Native aquatic plants in China are rich in resources and have a wide range of species, which have high ecological safety with local nature of landscape culture, so there must be some species with both ornamental value and water restoration potential. It is important to explore the application of native aquatic plants in practice to reduce the invasion of exotic plants.
On the basis of a comprehensive investigation of wetland vascular plants in Guangdong province, two representative native aquatic plants, Ludwigia adscendens and Trapa natans were selected with Eichhornia crassipes to study their growth status, adaptability and nutrient removal potential in swine manure wastewater. And the TN and TP removal ability of different plant combinations were determined in artificial wastewater at different N/P concentrations.

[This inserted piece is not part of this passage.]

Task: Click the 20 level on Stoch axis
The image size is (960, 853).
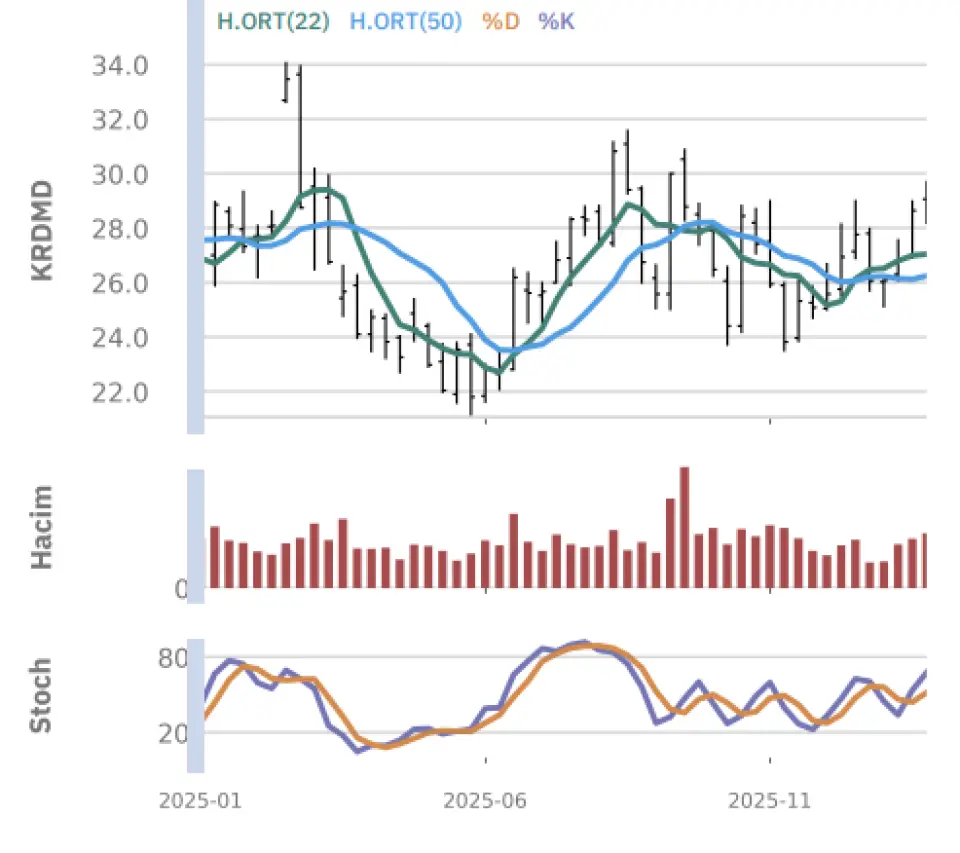Action: pos(174,734)

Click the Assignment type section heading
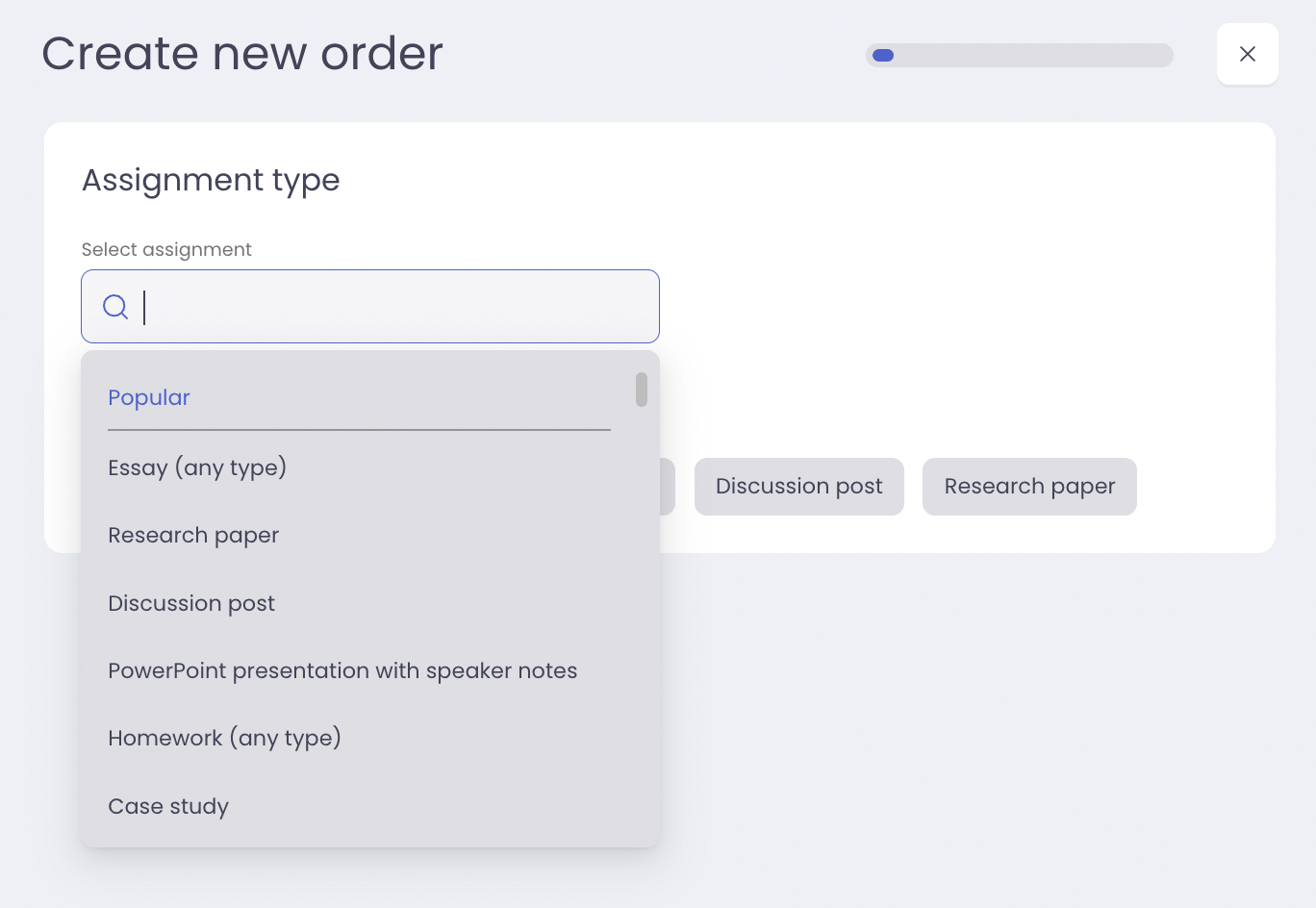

Researchers found that the two native plants offered greater advantages than E. crassipes in water restoration. During the experiment, L. adscendens and T. natans exhibited excellent growth statuses, and their net biomass growth rates were 539.8% and 385.9%, respectively; on the 20th day, the stems, leaves, and roots of E. crassipes gradually whitened and further decayed and died.
The L. adscendens and T. natans could adjust the pH value of the wastewater, improve the dissolved oxygen and oxidation-reduction potential, and reduce the electrical conductivity value.
The results indicate that L. adscendens and T. natans are both promising aquatic plants for application to the restoration of swine manure wastewater in subtropical areas; the ecological risk of E. crassipes is worthy of further evaluation. The combination of Salvinia natans and Eleocharis plantagineiformis effectively removed TP and TN from lightly polluted water, suggesting that this combination is suitable for phytoremediation of eutrophic wastewater.
This study was completed by XU Lei, SU Feng et al., under the guidance of Dr. WANG Faguo and Dr. ZHUANG Ping from South China Botanical Garden of Chinese Academy of Sciences.
This research results have been published in International Journal of Environmental Research and Public Health entitled "Assessment of the Nutrient Removal Potential of Floating Native and Exotic Aquatic Macrophytes Cultured in Swine Manure Wastewater" and "Removal of Total Nitrogen and Phosphorus Using Single or Combinations of Aquatic Plants".